Selected text Start Marker

WNTF
- Bithlo, Florida; United States;
- Broadcast area: Orlando
- Frequency: 1580 kHz
- Branding: Cultural Vibrations

Programming
- Format: Caribbean

Ownership
- Owner: Shanti Persaud; (Unity Broadcasting LLC);
- Sister stations: WKIQ; WLAA; WOKB;

History
- First air date: 1958
- Former call signs: WMDF; WVGT; WGTW (1973–1981); WHTZ (1981–1983); WBGB (1983–1997); WLAA (2017–2018);

Technical information
- Licensing authority: FCC
- Facility ID: 14556
- Class: D
- Power: 1000 watts day only
- Transmitter coordinates: 28°32′12″N 81°5′5.2″W﻿ / ﻿28.53667°N 81.084778°W
- Translator: 92.7 MHz W224DY (Bithlo)

Selected text End Marker

## Problems and tasks:
(A) Check each statement against the WNTF station listing and answer yes or no, quoting the words that decide it: (i) WNTF broadcasts on 1580 kHz. (ii) WNTF first went on the air in 1973. (iii) WNTF transmits at 1000 watts around the clock.
(B) According to the WNTF station listing, who owns the station?
(C) Pick up the WNTF station listing after its last line and continue it.

Provided material Start Marker

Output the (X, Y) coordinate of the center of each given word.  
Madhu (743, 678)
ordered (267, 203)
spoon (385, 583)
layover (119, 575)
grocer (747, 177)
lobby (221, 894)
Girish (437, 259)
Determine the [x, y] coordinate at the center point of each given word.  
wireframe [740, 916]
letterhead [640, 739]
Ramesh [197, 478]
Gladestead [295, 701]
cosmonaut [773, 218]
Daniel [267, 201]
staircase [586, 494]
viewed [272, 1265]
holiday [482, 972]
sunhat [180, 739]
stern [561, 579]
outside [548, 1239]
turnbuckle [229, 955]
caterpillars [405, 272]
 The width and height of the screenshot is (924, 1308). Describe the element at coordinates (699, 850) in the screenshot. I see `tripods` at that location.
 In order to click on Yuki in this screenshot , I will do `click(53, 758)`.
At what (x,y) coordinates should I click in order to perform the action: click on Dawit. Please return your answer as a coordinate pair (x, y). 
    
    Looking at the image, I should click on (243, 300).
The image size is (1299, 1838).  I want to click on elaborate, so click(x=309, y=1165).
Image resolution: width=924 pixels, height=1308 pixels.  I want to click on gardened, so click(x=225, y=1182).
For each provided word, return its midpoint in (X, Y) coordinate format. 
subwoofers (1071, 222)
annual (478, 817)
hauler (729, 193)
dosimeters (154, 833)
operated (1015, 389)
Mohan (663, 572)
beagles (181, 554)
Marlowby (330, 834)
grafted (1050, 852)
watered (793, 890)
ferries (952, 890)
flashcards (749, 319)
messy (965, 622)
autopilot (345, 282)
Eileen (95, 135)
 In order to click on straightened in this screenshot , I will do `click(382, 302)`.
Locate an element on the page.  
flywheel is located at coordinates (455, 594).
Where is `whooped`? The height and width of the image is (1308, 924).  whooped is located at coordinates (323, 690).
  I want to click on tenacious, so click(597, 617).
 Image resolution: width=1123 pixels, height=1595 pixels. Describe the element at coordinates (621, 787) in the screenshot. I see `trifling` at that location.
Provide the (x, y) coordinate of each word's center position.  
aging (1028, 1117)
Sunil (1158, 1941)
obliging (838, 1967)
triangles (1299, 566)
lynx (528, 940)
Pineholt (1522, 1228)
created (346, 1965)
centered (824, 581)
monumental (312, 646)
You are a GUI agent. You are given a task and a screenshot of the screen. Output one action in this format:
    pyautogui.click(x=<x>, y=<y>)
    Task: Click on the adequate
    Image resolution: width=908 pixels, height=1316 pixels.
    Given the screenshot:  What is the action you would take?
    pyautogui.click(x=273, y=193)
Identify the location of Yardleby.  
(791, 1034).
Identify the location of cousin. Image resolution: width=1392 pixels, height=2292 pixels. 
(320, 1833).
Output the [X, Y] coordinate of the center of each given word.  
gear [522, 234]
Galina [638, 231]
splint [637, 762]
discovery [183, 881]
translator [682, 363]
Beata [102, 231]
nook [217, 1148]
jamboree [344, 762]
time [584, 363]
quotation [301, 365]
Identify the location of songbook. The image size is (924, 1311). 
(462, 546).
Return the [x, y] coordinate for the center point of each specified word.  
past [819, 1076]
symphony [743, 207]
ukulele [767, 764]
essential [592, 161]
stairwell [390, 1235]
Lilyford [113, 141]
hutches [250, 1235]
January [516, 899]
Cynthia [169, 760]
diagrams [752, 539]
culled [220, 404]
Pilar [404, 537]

Provided material End Marker

## Per-task answers:
(A)
(i) Yes: "Frequency: 1580 kHz"
(ii) No: "First air date: 1958"
(iii) No: "Power: 1000 watts day only"

(B) Shanti Persaud (Unity Broadcasting LLC).

(C)
Links
- Public license information: Public file; LMS;
- Website: www.cvr247.com

= WNTF =

Radio station in Bithlo–Orlando, Florida, United States

WNTF (1580 AM) is a radio station broadcasting a Caribbean music format. It is licensed to Bithlo, Florida, United States, and serves the Greater Orlando area. The station is owned by Shanti Persaud, through licensee Unity Broadcasting LLC.